**About this exercise**
Copy each line in the data that includes the word "agent".

**Supplied entries**
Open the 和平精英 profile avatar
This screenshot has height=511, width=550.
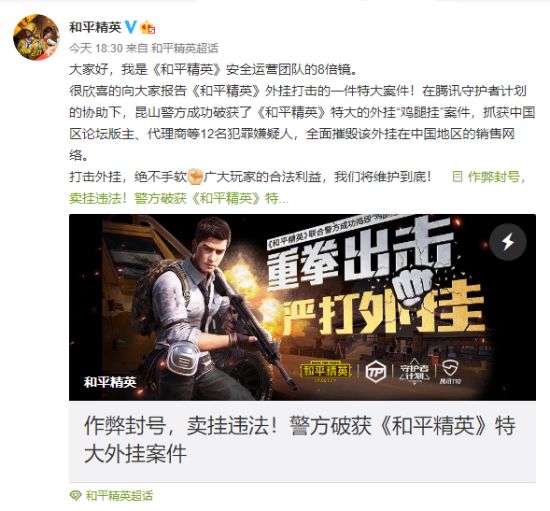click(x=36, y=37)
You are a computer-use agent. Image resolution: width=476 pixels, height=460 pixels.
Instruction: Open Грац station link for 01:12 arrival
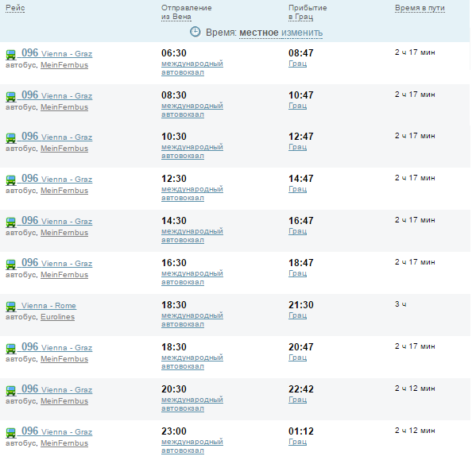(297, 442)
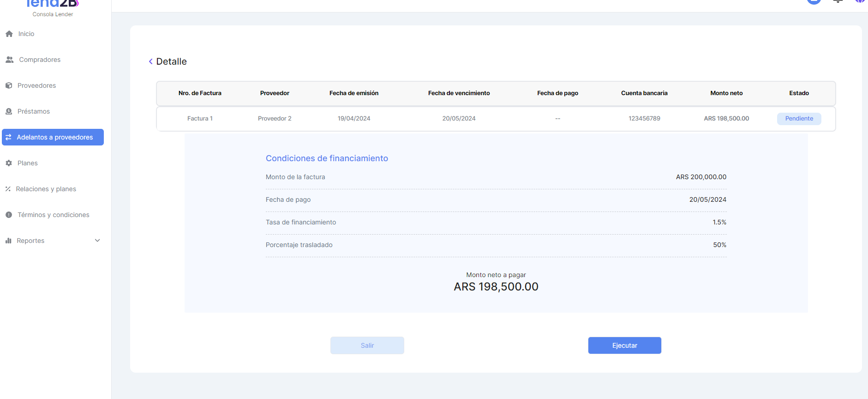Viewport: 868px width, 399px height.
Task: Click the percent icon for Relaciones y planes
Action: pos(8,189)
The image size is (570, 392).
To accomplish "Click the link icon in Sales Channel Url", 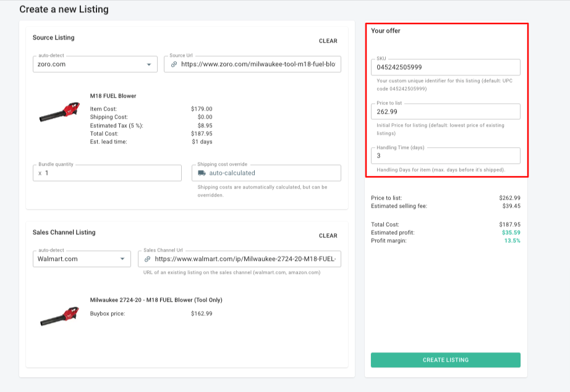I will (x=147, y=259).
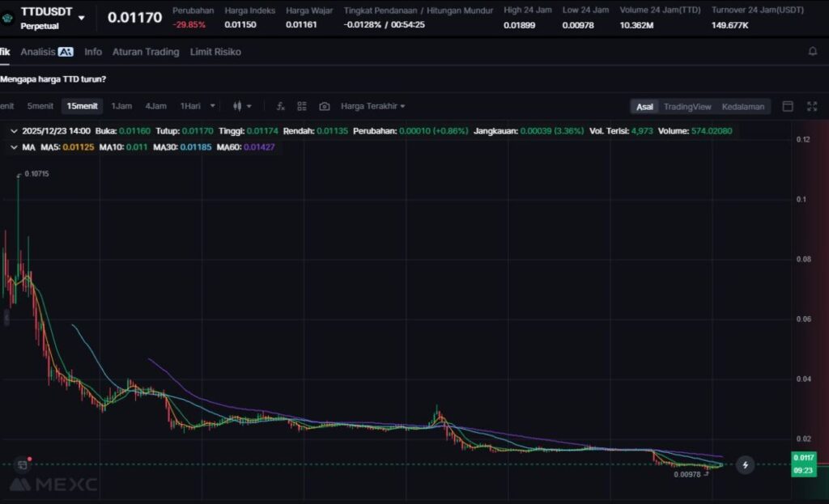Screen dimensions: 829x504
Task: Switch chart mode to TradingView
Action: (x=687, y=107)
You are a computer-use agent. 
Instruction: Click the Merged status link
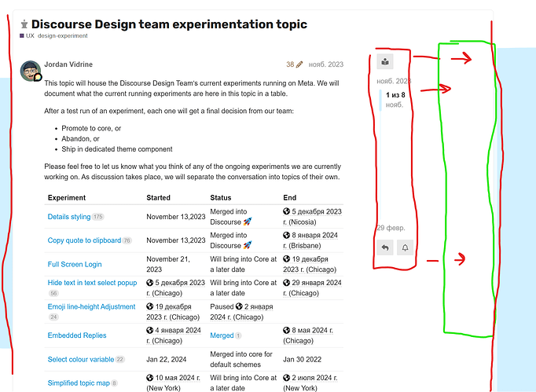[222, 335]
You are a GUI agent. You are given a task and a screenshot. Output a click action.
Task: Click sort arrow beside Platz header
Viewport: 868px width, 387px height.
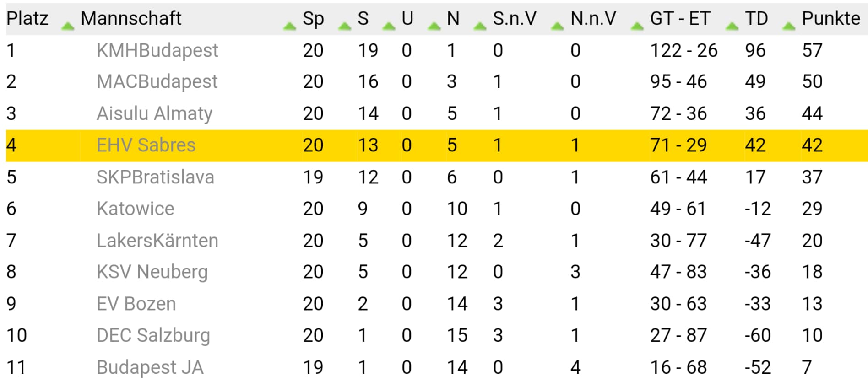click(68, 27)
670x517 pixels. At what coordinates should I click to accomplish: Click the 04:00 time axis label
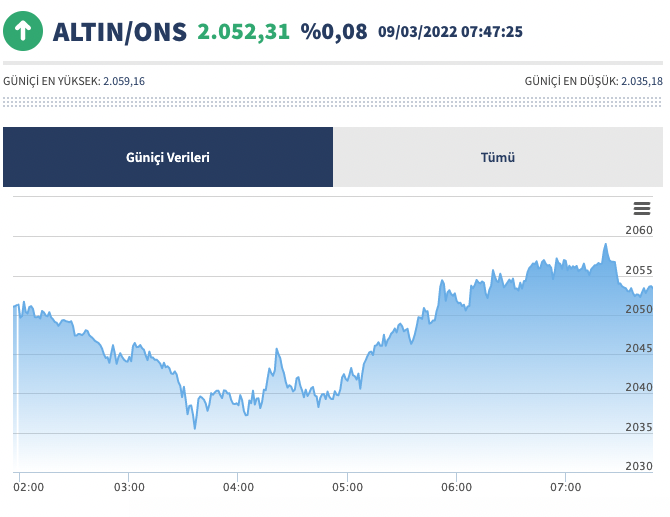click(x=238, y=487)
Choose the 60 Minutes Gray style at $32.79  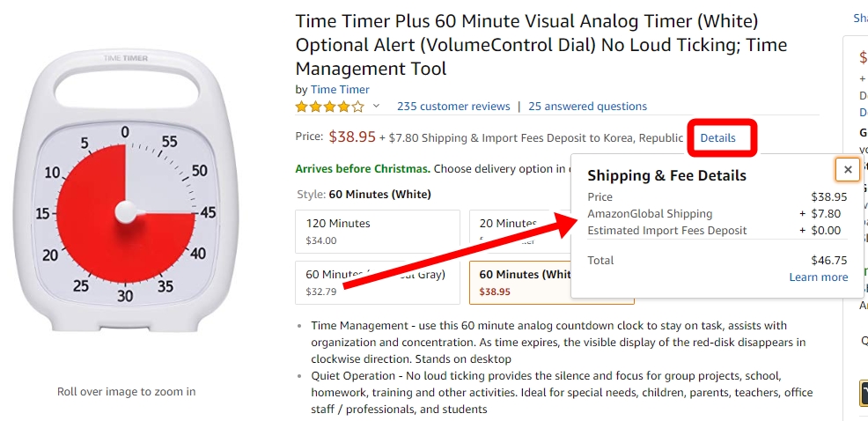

**Exercise solution**
You are a computer-use agent. Image resolution: width=476 pixels, height=460 pixels.
You are a computer-use agent. 
You are a GUI agent. You are given a task and a screenshot. Output a click action.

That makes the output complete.